Africa is also abundantly blessed with hydrocarbon resources. All over Kenya, Uganda, Tanzania, Congo, and the rest of Africa are untapped fossil fuels that would offer literally thousands of years of energy security for Africa. The renewable sources favoured by Western socialist lefties, such as wind and solar, are weather-dependent, and so additional backup power investment has to be made so as to plug the gap when the wind is not blowing, or the sun is not shining. The result: African electricity is the most expensive in the world, and hence few Africans can afford it. This in turn means Africa’s electricity producers and distributors cannot make money and are forced to live with crippling debt: Kenya Power, for example, owes creditors over Sh100 billion in debt.
Europe’s example in turning back to coal should be Africa’s chance to invest in coal and gas. But challenges remain. For example, major Western banking and other investment institutions refuse to fund fossil fuel projects in Africa (although they are happy to fund them in Europe). Even worse, though, are Africa’s own institutions. The African Development Bank, a critical channel of infrastructure project funding in Africa, will not fund fossil fuel projects in Africa. The United Kingdom, which is also turning back to coal as energy prices rise, ended its funding of fossil fuel power projects in Africa in 2021.
These challenges are not insurmountable.
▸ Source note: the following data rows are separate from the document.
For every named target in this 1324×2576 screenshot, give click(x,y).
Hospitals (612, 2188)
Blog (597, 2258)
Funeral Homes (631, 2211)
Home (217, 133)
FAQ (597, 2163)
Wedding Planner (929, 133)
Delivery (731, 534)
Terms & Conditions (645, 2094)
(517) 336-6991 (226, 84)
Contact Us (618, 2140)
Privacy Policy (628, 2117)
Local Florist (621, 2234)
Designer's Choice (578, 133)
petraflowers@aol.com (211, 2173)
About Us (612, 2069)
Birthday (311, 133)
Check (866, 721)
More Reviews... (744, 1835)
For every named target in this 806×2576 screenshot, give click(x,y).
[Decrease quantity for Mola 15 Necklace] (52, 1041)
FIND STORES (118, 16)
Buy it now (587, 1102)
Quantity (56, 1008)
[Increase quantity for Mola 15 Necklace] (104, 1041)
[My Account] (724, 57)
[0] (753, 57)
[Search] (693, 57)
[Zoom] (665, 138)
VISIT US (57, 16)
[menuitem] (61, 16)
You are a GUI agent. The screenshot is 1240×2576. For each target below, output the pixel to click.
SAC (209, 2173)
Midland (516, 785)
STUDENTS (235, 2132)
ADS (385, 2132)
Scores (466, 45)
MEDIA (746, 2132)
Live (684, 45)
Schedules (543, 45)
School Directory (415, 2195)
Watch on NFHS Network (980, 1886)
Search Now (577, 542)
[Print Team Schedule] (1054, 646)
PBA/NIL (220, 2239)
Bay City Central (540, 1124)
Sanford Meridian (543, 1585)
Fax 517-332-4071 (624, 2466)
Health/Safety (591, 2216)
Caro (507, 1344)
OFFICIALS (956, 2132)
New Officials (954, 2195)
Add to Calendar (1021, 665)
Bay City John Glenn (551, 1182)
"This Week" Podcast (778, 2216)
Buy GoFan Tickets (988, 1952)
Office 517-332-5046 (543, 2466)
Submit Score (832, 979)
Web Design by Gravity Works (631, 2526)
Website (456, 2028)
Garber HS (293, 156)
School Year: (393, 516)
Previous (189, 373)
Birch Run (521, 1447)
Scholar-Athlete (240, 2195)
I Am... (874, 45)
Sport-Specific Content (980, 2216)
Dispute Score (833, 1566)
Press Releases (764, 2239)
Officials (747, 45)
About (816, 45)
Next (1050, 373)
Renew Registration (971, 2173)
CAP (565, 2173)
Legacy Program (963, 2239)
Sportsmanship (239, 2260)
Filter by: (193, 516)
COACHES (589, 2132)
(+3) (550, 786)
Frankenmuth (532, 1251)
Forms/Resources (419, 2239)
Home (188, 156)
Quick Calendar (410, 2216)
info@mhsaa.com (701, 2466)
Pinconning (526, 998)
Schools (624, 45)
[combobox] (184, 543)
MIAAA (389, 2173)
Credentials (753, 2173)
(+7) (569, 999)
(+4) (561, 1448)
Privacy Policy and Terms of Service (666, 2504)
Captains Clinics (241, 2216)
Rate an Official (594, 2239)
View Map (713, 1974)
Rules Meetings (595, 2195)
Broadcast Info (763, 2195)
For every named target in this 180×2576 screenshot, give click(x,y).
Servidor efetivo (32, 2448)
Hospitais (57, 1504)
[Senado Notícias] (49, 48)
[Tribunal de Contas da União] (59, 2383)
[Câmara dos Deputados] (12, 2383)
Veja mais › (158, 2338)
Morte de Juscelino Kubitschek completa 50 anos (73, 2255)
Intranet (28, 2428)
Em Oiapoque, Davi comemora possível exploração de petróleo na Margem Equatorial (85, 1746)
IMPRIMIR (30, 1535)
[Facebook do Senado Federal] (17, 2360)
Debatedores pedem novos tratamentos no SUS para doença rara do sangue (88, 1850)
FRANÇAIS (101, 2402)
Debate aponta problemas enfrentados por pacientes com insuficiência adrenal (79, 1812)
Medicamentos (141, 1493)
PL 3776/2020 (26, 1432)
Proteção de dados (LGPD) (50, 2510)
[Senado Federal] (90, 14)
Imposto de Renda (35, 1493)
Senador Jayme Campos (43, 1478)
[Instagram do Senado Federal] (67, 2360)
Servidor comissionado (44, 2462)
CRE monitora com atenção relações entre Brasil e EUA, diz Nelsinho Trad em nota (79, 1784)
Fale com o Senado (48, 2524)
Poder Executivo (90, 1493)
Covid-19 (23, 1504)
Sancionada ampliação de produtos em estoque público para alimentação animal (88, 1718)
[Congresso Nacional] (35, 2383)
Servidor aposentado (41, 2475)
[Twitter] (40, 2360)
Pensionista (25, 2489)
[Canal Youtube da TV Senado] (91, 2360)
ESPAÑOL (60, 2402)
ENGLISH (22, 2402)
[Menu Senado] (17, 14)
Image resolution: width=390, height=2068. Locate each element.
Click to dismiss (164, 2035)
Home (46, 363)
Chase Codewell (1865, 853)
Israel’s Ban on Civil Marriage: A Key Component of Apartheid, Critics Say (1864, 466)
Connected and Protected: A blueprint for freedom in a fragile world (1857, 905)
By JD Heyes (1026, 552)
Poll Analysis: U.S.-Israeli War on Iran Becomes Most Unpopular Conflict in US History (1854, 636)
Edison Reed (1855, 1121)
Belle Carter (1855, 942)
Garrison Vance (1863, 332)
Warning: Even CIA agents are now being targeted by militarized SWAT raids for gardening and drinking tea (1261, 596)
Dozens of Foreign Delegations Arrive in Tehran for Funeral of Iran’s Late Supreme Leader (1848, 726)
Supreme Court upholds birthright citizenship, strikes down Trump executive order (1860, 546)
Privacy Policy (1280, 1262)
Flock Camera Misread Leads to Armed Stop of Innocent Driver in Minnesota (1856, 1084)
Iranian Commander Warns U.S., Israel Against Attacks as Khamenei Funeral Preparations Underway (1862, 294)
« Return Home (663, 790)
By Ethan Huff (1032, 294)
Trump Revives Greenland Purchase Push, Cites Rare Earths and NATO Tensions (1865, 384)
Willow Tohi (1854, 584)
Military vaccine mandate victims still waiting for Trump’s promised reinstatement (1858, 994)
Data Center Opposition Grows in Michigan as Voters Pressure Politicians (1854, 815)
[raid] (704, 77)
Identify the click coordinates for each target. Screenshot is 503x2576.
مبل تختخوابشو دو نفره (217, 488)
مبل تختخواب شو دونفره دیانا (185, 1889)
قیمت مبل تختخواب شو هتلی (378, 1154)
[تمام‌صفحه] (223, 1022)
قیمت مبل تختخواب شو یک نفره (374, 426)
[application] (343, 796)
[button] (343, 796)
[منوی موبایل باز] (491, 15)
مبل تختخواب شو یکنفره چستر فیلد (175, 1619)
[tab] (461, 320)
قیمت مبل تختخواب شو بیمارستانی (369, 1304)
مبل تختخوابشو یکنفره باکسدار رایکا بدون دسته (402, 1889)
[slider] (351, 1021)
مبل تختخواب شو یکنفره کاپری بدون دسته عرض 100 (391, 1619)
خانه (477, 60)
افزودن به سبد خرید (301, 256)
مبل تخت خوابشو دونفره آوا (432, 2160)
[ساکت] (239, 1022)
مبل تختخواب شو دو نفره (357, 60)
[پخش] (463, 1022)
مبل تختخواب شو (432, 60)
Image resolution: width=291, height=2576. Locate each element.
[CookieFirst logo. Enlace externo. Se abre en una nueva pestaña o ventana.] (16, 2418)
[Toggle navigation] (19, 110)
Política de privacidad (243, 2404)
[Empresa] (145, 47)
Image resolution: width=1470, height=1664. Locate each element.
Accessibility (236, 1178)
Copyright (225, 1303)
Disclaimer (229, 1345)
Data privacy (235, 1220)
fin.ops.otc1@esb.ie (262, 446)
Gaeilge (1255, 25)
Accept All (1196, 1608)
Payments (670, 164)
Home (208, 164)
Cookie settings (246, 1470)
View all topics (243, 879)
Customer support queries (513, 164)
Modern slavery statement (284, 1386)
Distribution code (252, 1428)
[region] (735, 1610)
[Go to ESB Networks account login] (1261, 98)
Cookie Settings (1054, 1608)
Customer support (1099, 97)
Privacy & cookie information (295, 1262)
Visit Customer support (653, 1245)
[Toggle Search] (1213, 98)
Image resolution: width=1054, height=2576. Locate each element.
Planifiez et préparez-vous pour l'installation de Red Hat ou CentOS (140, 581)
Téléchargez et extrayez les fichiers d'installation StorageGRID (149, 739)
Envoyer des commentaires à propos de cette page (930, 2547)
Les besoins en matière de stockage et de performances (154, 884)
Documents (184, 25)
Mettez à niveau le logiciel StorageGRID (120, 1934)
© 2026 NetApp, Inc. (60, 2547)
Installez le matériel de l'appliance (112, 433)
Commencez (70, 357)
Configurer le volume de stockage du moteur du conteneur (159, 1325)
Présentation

There are African lenders who will still fund oil, gas and coal projects. The fact that Europe has gone back to coal should provide plenty of PR cover for such funders – there’s nothing quite as useful as pointing out someone’s hypocrisy to shut them down. China is also an option, but one that should be approached with care – as this column has variously pointed out, China’s loans are trojan instruments of economic and, eventually, political control. But beggars can’t be choosers.
Europe has shown Africa that Western condemnations of coal and other fossils is little more than a tool the West uses to keep Africa energy-deprived. This, perversely, allows European and American companies to buy up African coal, oil and gas at cheap prices – and then send them to the West for processing and use, creating jobs and lifting the living standards of their people while Africans continue to languish in abject poverty and appalling energy insecurity.
Keeping Africa poor under the guise of “fighting climate change” has been the West’s go-to oppression tool for the last 30 years or so. Africa cannot depend on the West to reverse this situation, and must now put its own and its people’s interests first. Giving Africans better access to education, healthcare, and housing will not be possible without extensive investment in fossil fuels for energy generation. For agriculture to grow, investment in fossil fuels is a must (fertilizer is a by-product of fossil refining).
African countries must reconsider their positions on fossil fuels, and must compel financial institutions operating in Africa to fund coal, oil and gas power plants. The poor people of Africa need electricity today, just like Europeans do. But, whereas the Europeans ensure that their people receive what they need, our leaders are bought by Western interests to ensure that we never get what we need to grow and escape poverty.
This must change, and quickly. Europe’s U-turn on coal is a welcome opportunity that Africa must not let slip by. (
— The author is an information systems professional.